Missed our roof party? Save the date for Paul Tough's reading

Some of our readers took a short break from summer teaching and learning, Common Core curriculum planning, and (of course) beach-going last week to celebrate the upcoming school year with GothamSchools.

Even though an evening rain storm drove us off our roof deck, we still had a great time, and heard some great story ideas.

We’re also looking forward to seeing more of our readers soon: On Sept. 29 we will be hosting education writer Paul Tough, who will be reading from his new book, How Children Succeed: Grit, Curiousity, and the Hidden Power of Character. More details to follow.

Tough has written extensively on the education reform movement and its roots in New York CityGeoffrey Canada and the “No Excuses” educational philosophy. Last week, he turned his attention to President Barack Obama’s roots as a community organizer in Roseland, a blighted neighborhood on Chicago’s South Side.

The New York Times Magazine cover story describes a mentoring program for struggling high school students in the neighborhood, and how Obama’s confrontations with race and poverty there decades ago have shaped his educational policies.

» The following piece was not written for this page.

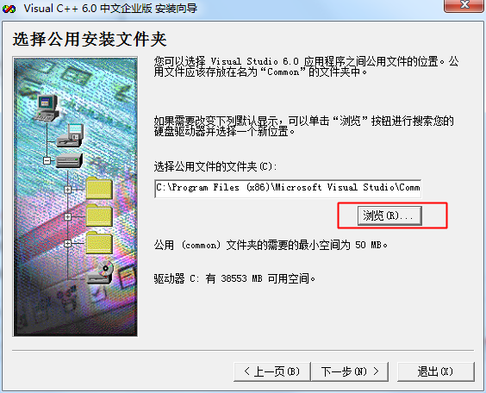Click the hard drive icon beside the minus box
This screenshot has height=393, width=486.
click(69, 160)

“Obama laid out an ambitious agenda” to heal the effects of inner-city poverty during his campaign, Tough wrote:

At its center was a proposal to expand the work of Geoffrey Canada and his organization, the Harlem Children’s Zone, which takes an intensive and comprehensive approach to child development in a 97-block high-poverty neighborhood in central Harlem, providing poor children with not just high-quality charter schools but also parenting programs, preschools, a medical clinic, a farmers’ market, family counseling and help with college applications. (My 2008 book, “Whatever It Takes,” is a profile of Canada and a history of the Children’s Zone.) “When I’m president,” Obama said, “the first part of my plan to combat urban poverty will be to replicate the Harlem Children’s Zone in 20 cities across the country.” With a candor unusual for a presidential candidate, Obama acknowledged the high price of his program: “Now, how much will this cost?” he asked. “I’ll be honest — it can’t be done on the cheap. It will cost a few billion dollars a year. . . . But we will find the money to do this because we can’t afford not to.”

But those plans to overhaul federal spending in struggling urban communities, like Roseland, haven’t panned out for the Obama administration. Instead:

The Promise Neighborhoods program exists, but it is a small item tucked away in the discretionary budget of the Department of Education. Rather than devoting “a few billion dollars a year,” his administration has spent a total of $40 million on the program in the last three years, with another $60 million in grants going out to community groups later this year. A few other initiatives have focused on concentrated urban poverty, but they are mostly small and scattered. Instead, the antipoverty path that Obama has pursued looks more like a traditional Great Society Democratic approach: his administration has spent billions of dollars on direct aid to poor people, mostly working-poor families.

Tough described the story and his reporting methodology in detail on the Times’ 6th Floor blog.